Squid Game 2. Sezon İncelemesi

Son zamanlarda Netflix’te gördüğüm, dikkat çeken bir olgu bu. 2. Sezonda da baş göstermiş. Gerçek hayatın tasviri metoforlaştırılıyor. Bu dizide aynı. En başta “bizi öldürmeyin” diyenler, sonradan parayı görünce karşı ekibi öldürmek için yemin ediyor. Kendi hayatını yaşamaya çalışan, kadın olmak isteyen bir erkek, trans bir birey, olaylar ilkelleşince Maslow’un ilk aşamasına kadar inip büyük bir erillik sergiliyor. İnsanların hayatları boyunca yeni katmanlar oluşturup olay örgüsü ölüm ve çıkara indirgendiğinde bu katmanları nasıl yok ettiği çok güzel anlatılmış. Ayrıca paranın insan hayatından maalesef genelde önemli olduğunu bilmek lazım. Dünya çok kötü bir yer ve bunu bilmek gerekiyor. Dünyada “yaşamak için öldür” ve “ya avsın ya avcı” sistemleri çalışıyor, her ne kadar yöntemler değişse de.

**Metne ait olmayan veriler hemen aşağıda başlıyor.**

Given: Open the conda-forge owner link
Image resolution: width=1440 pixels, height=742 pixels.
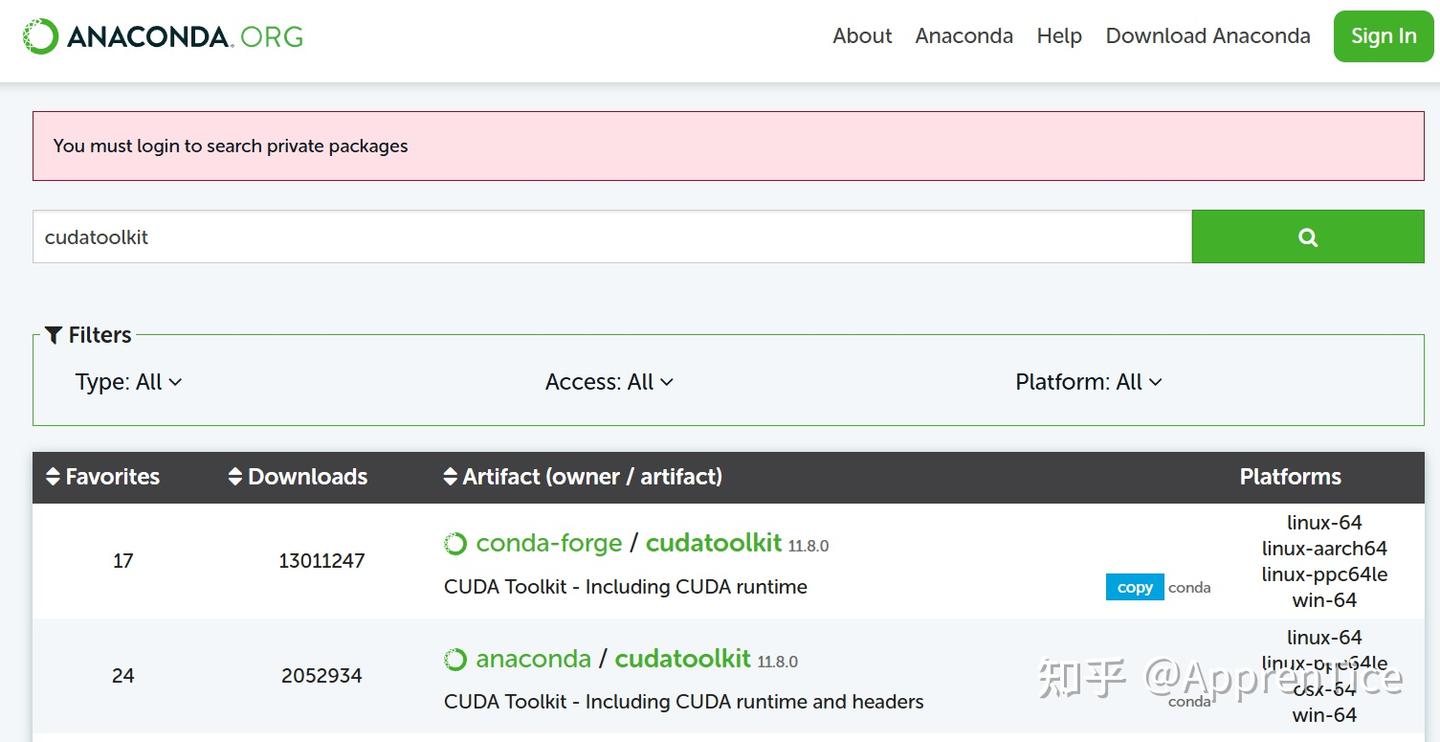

Onun dışında, düzen değiştirmeye çalışan bir birey üzerinden anarşinin metaforu yapılsa da, gerçek dünyada olduğu gibi şöyle bir gerçek var, ailelerden gelen bazı şanslar ve maddiyatlar var ve bu böyle gidiyor. Evet, ailesi fakir olup kendisi zenginleşen çok fazla insan var ama bu çok uzun sürmüyor. Bu düzen, 100-200 sene bozulsa da yıllar boyu, genel olarak asla bozulmayan bir düzen. Kapital düzenin yıkılması pek mümkün değil ve insanlar ne yazıkki aile şartlarının ve çevresinin verdiğiyle yaşıyor. Üste çıkmak pek mümkün olmuyor.

Dizide bir diğer dikkat ettiğim nokta, LGBT’nin duygusallaştırılıp dikkat çekilmesi. Sürekli LGBT propogandası yapan Netflix’in bu yapımda perspektifini değiştirmesi iyi olmuş.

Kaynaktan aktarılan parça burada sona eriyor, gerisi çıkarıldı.